It had taken a great deal of convincing on Briars’ part to get a publisher to agree to record and press a symphony by a complete unknown. In the end, with the only ones who would do it for a reasonable enough price had been a company in Holland. It had taken every penny that John had given Sixsmith plus a substantial cut from his own funds to produce the precious 500 copies. A handful of which would now sit in the very same shop Frobisher had once dragged Sixsmith.  
  
 _“Even a musical dolt such as yourself should own a copy of something by Handel.” Frobisher hastily pulled on his coat, throwing Sixsmith’s faded garbadine in his direction. “We’ll get you one with some vivacity. Perhaps an oratorio. You could play it in your lab and frighten the others into believing you’ve given up science for hedonism.”_  
  
“I’m not certain Sawle’s heart could taken an oratorio,” Sixsmith mused, contemplating the old man’s reaction to the sound of anything beyond the scratching of pencils in the lab.  
  
“Ah, but he would die with such music to guide his immortal soul,” proclaimed Frobisher with a dramatic sigh. Sixsmith laughed as the smaller man clutched at his lapel, tugging him forward.  
  
The needle of the player gently scratched along the black vinyl grooves. The familiar hiss of static filled the room before the first notes of the violins came in.  
  
It was indeed, far removed from what Sixsmith had heard in his mind all those times he had poured over the notes on the manuscript.

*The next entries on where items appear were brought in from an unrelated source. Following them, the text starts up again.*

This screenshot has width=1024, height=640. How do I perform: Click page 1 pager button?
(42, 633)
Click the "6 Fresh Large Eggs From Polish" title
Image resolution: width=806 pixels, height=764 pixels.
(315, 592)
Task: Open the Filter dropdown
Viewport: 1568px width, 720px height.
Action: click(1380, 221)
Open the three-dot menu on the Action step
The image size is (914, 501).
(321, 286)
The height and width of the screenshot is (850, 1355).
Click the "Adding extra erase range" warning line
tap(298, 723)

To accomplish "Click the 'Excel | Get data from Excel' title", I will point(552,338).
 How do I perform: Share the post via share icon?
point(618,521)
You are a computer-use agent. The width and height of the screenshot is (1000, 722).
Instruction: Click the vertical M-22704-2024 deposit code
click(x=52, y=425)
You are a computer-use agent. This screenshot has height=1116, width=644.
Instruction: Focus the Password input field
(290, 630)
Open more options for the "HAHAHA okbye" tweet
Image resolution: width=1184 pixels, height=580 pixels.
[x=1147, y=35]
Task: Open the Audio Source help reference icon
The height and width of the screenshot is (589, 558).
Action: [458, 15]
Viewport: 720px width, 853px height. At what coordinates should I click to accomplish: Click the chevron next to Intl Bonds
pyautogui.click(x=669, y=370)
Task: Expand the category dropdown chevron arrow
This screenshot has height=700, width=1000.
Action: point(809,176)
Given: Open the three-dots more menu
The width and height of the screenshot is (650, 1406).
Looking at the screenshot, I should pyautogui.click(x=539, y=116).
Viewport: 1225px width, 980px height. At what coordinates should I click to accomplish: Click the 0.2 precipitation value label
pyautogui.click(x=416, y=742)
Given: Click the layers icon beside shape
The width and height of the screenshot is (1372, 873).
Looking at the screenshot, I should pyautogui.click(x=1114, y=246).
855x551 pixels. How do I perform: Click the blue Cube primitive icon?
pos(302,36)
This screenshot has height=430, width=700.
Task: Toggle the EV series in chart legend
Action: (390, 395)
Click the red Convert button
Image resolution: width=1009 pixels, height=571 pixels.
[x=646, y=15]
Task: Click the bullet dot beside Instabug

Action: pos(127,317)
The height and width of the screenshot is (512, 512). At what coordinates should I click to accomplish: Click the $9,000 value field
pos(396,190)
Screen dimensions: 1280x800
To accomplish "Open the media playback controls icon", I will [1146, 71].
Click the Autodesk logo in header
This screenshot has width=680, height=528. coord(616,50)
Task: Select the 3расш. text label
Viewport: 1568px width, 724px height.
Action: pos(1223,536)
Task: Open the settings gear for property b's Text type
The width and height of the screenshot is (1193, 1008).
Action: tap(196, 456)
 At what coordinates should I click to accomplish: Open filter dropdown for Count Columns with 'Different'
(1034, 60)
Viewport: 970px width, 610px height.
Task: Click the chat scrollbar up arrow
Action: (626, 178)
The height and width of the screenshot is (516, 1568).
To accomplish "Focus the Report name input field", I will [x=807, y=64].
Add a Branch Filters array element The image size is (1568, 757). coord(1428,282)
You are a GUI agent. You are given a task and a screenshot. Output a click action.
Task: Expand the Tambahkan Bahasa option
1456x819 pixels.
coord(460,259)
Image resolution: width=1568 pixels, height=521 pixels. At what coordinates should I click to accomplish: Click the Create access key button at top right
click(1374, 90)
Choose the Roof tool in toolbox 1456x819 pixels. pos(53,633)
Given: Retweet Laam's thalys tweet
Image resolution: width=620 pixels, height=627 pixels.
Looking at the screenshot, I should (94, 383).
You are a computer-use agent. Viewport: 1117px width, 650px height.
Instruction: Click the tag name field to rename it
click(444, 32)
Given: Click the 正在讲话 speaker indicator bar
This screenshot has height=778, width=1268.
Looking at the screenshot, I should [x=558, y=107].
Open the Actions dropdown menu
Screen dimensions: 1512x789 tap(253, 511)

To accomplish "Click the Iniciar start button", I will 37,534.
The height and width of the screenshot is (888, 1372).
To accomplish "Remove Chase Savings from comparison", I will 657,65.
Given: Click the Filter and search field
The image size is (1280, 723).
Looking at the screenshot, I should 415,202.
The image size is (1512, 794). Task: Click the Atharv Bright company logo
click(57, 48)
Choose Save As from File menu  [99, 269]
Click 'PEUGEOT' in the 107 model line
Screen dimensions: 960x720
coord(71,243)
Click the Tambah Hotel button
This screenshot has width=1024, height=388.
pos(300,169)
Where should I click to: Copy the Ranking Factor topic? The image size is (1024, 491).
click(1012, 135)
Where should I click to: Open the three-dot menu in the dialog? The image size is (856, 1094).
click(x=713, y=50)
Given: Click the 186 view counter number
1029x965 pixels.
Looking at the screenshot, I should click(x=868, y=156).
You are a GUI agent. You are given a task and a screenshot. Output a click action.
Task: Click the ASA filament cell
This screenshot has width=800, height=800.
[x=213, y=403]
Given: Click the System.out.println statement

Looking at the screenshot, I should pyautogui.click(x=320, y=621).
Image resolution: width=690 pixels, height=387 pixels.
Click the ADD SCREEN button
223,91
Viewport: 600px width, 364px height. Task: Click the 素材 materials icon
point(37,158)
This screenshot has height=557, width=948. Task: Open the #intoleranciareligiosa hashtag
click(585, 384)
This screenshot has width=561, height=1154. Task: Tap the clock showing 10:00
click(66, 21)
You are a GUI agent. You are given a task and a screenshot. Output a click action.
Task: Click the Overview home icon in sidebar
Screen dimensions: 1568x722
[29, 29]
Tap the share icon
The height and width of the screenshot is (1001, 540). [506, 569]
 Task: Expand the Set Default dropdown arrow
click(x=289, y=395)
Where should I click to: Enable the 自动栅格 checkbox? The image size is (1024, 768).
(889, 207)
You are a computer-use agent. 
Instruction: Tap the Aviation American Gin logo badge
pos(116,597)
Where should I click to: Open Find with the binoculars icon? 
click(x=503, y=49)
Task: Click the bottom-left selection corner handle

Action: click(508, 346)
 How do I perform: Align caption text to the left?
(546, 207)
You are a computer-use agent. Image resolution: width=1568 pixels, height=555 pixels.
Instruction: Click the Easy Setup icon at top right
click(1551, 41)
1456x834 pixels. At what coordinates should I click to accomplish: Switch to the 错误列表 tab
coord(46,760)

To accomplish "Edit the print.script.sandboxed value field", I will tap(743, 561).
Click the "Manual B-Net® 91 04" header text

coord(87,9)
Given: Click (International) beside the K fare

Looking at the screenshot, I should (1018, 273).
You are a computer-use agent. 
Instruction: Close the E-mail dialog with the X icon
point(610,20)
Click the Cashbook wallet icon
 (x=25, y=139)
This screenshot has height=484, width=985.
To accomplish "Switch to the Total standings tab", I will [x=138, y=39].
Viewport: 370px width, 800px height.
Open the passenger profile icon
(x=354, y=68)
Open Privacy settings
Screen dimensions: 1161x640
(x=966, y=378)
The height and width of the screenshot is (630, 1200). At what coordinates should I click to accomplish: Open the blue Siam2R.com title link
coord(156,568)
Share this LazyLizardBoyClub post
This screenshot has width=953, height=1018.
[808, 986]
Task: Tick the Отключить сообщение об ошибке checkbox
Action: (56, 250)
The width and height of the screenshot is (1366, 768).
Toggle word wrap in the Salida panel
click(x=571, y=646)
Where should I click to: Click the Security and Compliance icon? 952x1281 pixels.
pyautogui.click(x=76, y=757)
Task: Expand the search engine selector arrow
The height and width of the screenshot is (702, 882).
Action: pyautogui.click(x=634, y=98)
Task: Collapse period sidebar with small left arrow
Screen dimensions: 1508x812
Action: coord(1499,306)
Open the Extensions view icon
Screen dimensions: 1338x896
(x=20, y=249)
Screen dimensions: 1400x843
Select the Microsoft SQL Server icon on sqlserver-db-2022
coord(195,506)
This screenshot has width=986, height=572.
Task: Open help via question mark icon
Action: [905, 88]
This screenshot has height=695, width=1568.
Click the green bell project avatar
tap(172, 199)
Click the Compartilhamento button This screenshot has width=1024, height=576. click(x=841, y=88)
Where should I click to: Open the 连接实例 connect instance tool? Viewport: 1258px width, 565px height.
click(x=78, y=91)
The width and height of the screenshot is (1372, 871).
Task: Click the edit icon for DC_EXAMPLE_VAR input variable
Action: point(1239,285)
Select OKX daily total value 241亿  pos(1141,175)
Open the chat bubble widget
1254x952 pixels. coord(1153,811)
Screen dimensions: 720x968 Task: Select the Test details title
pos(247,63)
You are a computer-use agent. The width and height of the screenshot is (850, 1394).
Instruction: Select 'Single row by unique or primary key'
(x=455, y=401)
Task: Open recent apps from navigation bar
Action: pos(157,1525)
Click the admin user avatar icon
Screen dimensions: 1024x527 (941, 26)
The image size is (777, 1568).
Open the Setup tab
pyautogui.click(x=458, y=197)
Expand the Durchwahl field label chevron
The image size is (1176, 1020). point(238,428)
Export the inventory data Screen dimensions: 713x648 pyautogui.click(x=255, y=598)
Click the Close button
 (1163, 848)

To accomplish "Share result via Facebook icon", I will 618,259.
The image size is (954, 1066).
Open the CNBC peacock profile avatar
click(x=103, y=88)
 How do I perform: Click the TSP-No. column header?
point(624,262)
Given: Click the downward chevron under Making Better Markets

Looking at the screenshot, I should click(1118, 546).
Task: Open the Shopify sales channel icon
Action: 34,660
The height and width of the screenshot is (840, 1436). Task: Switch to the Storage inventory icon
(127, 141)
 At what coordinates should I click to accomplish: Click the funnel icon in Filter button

The death of his lover had not magically opened up a floodgate of knowledge in Sixsmith, tapping at some until now unknown part of his mind that could hear and understand music the way Frobisher could. Listening to the only work Frobisher would ever produce, a sob clogged Sixsmith’s throat. He was no closer to understanding the sharp, manic obsession that would overtake Frobisher when it came to his cherished music, the one and true love that the composer could and did give his entire life for. He inexplicably thought about their last night in Cambridge. About the way Frobisher’s lips had curved into that unique, overwhelming smile when it had been only the two of them in that suite, pretending for at least a few hours that the world outside did not exist. The smile that had grown more rapturous as the night moved on, hurtling towards its end. For Frobisher had always kept one eye toward the end of all things and loved everything that came before all the more for it.  
  
END


End file.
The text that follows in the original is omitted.